How I came to own Ace Combat: Assault Horizon was a bit of a weird one. I first became aware of it watching Angry Joe’s review of it; this was so long ago that I couldn’t remember the score but it I remember thinking at the time it looked pretty good. I hadn’t played a flight sim/combat game for a long, long time – not since the original Air Combat on the Playstation, and since that game was released before analogue controls were standard, it didn’t handle all that well. But I happened to see a copy of it in Dudley Market, remembered the review, and because I fancied something a little different play decided to pick it up and give it a go.
Playing it, I actually found it to be pretty good. You play as a number of Ace Combat fighters – a fighter, a bomber and a helicopter pilot at various stages of the game. While some of these sections are handled better than others – Turret sections are rarely welcome, for example – the game is generally very good, challenging and varied enough so that it doesn’t outstay its welcome.
I had to get rid of the cockpit view as it just got in the way.
How actual pilots cope with it I don't know.
I am aware that this is part of a long-running series and that Assault Horizon was an attempt to give it a more ‘Arcade’-y feel. The chief innovation in this game was the ‘Dogfight’ mode, which you could initiate if you got close enough to your enemy. As I understand it, the idea is that it’s very difficult to deal with enemy planes up close and personal means that quite a lot of the combat is done at a range. Dogfight mode attempts to rectify this; If you get close and press LB+RB, the camera zooms in on the plane you’re following and you have to keep your missile lock on him long enough to fire one. It essentially becomes an on-rails shooter at this point, and gives the game a somewhat cinematic feel, although you quite quickly recognise where it’s used to set up the set pieces in the scenery.
There is a certain strategic element to this, as you have to pick your spots carefully. The Dogfight mode is designed to make the fights with the more skilled pilots less of a slug-fest – and if your objective is timed, using it takes up time you don’t have. It’s therefore wise not to do it with everything, and try to take some of the smaller planes out with your regular missiles. Recognising when to do Dogfight Mode and when not to is the key to beating the harder levels.
The helicopter missions have been criticised for being rubbish but I actually quite liked the change of pace. This also had a certain strategic element to it. Your missions were rarely timed but it was good to plan your approach, as taking on too many targets at once would rarely end well. It also made flying through terrain a challenge, as the enemy missiles would get you easily if you fly too high.

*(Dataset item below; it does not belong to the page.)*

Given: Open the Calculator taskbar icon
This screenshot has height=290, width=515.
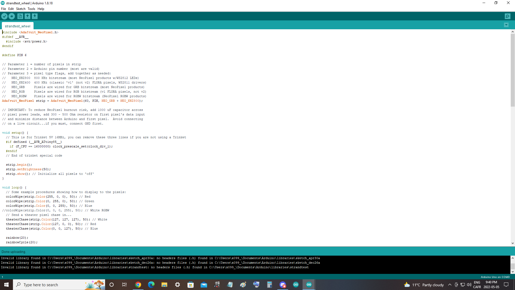Looking at the screenshot, I should click(x=270, y=285).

Then again I really enjoyed Desert Strike when I was a kid…
The Bomber missions serve mainly as another change of pace; glorified turret sections and skilled piloting segments would probably not be too much fun by themselves but it balances nicely into the whole single-player campaign.
As for the campaign itself, I don’t play many modern military games, but if I did, I expect they would look a lot like this. An antagonist – not American, who knew – is using a new type of super-destructive missile and it is your job to stop it. The story segments are reasonably-well voice-acted, apart from the lead character who’s a bit of an everyman. The character you remember is Gutz, your wingman, simply because his absolute refusal to take anything seriously makes him the most memorable character.
Now that I’ve finished the campaign, I think I’m done with Assault Horizon. It would be nice to be able to play it in multiplayer but no one’s playing it right now. I might come back and play a harder difficulty if I feel so inclined, but the game was as long as it needed to be and it’s time to move on.